The first thing that got my excited was hearing a corn bunting again, in the same area I heard one last week. I did not have time to explore that previous observation any further, but today I walked up to the area where the song was coming from and a flock of 22 corn buntings flew out of the hedge and into the recently sown field, no doubt finding recently disturbed weed seeds after the cultivation. This is the biggest group we’ve seen in recent years of this rapidly declining species.

I was primed by Tim that the next field on my survey route had been occupied by a lapwing recently – this is a bit of land which is not owned by the CRT, but Tim farms it as a tenant of the landowner there. Tim had described this lapwing as 'Billy-no-mates', and indeed it was clearly a male on his own in that field. I was very pleased when I turned the corner and found the next field had a female Lapwing. During the course of the four and a quarter hours of my survey, I saw them flying around and the male was seen doing some of his ecstatic display flight and also driving off a carrion crow.

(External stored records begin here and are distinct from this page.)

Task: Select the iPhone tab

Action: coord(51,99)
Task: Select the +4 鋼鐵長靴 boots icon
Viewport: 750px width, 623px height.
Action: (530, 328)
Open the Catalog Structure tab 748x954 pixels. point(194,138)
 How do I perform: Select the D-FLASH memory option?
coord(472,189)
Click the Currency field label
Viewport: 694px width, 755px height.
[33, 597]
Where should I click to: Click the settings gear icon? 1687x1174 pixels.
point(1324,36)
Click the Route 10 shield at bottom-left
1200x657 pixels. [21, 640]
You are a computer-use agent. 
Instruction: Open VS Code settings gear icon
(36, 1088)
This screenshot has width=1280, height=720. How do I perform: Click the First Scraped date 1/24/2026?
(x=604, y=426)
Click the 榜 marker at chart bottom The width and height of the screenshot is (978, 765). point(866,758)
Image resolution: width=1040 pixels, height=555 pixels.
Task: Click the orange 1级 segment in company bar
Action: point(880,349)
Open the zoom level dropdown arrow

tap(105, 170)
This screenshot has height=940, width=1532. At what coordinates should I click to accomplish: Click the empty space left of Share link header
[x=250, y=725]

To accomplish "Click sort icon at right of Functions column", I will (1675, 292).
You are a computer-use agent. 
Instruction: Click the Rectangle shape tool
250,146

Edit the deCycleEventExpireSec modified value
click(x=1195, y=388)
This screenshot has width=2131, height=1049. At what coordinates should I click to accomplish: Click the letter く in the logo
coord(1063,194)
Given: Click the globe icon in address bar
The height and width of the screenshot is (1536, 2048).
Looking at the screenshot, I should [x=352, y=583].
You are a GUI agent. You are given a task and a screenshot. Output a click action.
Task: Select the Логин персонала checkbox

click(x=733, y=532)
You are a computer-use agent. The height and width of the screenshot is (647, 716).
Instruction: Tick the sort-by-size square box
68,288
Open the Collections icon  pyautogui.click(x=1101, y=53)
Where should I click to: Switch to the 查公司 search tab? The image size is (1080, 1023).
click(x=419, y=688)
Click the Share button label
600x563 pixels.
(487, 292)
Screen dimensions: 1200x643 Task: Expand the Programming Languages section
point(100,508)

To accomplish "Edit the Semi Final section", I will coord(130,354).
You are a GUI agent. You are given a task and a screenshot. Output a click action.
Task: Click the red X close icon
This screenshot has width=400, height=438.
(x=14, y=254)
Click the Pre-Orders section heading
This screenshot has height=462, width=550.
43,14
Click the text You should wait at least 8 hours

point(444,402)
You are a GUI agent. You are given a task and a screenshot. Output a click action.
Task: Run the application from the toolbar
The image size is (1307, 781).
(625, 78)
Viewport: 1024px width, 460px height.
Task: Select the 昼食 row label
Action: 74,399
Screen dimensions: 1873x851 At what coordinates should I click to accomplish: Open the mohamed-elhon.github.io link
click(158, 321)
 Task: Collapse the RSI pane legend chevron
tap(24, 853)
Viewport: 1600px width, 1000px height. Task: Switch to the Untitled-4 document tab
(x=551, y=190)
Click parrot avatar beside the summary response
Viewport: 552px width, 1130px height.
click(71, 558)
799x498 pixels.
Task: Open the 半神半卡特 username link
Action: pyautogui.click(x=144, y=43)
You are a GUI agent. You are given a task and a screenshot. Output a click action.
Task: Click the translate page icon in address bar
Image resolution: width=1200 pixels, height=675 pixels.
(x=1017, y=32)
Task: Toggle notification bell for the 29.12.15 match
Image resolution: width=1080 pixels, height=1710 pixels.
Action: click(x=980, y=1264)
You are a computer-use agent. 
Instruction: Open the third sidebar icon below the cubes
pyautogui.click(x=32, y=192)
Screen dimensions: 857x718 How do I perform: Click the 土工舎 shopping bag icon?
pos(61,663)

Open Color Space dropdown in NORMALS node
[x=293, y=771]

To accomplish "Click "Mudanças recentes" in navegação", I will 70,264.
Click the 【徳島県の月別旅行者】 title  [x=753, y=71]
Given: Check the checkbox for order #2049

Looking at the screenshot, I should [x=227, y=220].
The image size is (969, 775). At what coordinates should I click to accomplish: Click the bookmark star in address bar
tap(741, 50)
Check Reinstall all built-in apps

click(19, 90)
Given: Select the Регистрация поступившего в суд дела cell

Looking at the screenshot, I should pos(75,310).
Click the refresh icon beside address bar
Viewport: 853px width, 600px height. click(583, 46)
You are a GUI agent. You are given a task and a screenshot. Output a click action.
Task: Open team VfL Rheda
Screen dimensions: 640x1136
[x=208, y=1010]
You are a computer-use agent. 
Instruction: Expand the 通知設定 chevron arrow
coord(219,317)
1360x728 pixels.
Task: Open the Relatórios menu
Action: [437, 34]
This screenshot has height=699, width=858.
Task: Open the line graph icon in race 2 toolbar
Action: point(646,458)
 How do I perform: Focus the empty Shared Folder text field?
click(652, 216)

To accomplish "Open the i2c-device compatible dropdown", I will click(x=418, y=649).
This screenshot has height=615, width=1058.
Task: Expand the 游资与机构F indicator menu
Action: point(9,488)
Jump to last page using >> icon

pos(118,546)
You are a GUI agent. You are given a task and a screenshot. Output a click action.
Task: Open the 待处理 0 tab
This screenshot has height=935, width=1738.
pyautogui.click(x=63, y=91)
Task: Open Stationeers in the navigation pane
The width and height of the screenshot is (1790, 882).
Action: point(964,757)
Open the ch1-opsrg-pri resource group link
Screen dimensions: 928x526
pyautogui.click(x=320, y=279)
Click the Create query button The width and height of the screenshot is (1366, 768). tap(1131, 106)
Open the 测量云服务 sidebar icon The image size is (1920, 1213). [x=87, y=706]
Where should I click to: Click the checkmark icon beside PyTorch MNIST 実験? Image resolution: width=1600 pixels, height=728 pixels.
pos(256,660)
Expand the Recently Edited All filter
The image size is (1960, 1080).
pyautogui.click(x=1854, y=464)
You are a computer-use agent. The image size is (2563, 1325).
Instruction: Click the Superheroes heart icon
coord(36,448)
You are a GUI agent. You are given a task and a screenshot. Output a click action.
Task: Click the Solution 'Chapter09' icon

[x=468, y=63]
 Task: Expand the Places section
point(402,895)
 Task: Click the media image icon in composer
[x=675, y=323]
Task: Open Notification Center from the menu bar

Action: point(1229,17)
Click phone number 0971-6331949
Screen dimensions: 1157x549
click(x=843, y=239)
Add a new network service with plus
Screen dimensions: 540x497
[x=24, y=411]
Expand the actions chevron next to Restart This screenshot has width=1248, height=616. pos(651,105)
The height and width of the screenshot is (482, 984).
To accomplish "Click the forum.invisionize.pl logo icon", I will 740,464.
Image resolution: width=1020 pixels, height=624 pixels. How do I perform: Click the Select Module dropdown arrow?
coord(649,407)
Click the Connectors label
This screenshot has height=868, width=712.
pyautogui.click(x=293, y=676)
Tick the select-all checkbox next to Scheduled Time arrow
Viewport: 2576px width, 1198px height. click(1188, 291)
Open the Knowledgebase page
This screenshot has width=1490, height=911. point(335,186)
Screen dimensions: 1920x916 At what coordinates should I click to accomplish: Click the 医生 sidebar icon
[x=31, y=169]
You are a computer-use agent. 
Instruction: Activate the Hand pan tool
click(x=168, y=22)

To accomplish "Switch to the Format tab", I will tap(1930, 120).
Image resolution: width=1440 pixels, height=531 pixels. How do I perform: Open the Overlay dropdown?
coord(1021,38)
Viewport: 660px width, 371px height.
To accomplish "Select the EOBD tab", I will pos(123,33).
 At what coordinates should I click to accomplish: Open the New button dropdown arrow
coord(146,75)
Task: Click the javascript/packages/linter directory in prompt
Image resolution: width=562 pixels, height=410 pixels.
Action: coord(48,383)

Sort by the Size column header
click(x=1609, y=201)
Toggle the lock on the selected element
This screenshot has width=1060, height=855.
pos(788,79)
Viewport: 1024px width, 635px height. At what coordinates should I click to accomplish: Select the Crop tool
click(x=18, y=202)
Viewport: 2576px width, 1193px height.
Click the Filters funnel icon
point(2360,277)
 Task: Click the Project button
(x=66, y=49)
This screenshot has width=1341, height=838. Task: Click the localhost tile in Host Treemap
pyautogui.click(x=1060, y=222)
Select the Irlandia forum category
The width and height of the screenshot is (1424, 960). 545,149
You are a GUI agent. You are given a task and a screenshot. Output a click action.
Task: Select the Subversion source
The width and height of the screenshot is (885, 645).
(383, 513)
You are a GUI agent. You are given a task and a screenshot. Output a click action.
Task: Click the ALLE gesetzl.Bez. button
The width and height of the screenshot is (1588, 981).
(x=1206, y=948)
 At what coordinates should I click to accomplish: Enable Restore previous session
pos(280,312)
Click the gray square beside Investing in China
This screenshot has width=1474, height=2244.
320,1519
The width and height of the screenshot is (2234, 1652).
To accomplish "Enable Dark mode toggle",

After one fly-round, both birds flew back to the first field where the male had been initially, and I didn’t see them again until the end of the survey when I came back past that area on the way to my bike.

On this final inspection, the male was again very obviously walking around – it took a long careful scan with the binoculars to find the head and a bit of the back and tail of the female, clearly sitting tight. In my experience, this looks very much like a nesting bird. The area they have chosen was where the first successful lapwings bred, I think it was four years ago. That pair was successful, with four fledged chicks. I am fairly sure the male at least is the same bird, and he was very good at driving away potential predators. The circumstances are similar, with the field being churned up mud in an area where the drains have failed and the wet winter has meant that tractor movements have caused deep ruts that have filled up with water. This creates perfect feeding conditions for lapwings, which means that they can feed quickly and spend most of their time incubating the eggs and defending the nest. It takes four weeks to hatch the eggs and another month for the chicks to be free-flying, so they need lots of food for themselves and the chicks.

There were loads of other good farmland birds in addition to these headliners, with plenty of yellowhammers again, several pairs of grey partridges, linnets and lots of skylarks. The other noticeable thing today were the many hares in almost every field; I tallied a total of 41! It was also good to see one of the three Black Poplars that were planted many years ago was coming into flower for the first time. This is one of the rarest trees in Britain, and we were given a handful of cuttings a good few years ago, and three have survived and grown nicely, in the wet ground next to the Bourn Brook. The one in flower had the long red catkins that tell us it is a male tree. We may have to wait a few more years to see if either of the others are females.

Tomorrow I’ll be going back to the ’98 land to try and finish off the hedgelaying, and I’ll make sure to have a proper search to see if the Lapwing really is nesting, and record the number of eggs if I am lucky enough to find the nest

Dr Vince Lea
Head of Wildlife Monitoring 

P.s. later on, while I was gardening this afternoon, a lapwing, almost certainly the same male, flew overhead and did a quick display over the field where I’d seen one last week… it came from the direction of the nesting pair. They are colonial nesters, so he is almost certainly trying to attract further pairs. The more pairs in a patch, the better they are at defending the nests and chicks.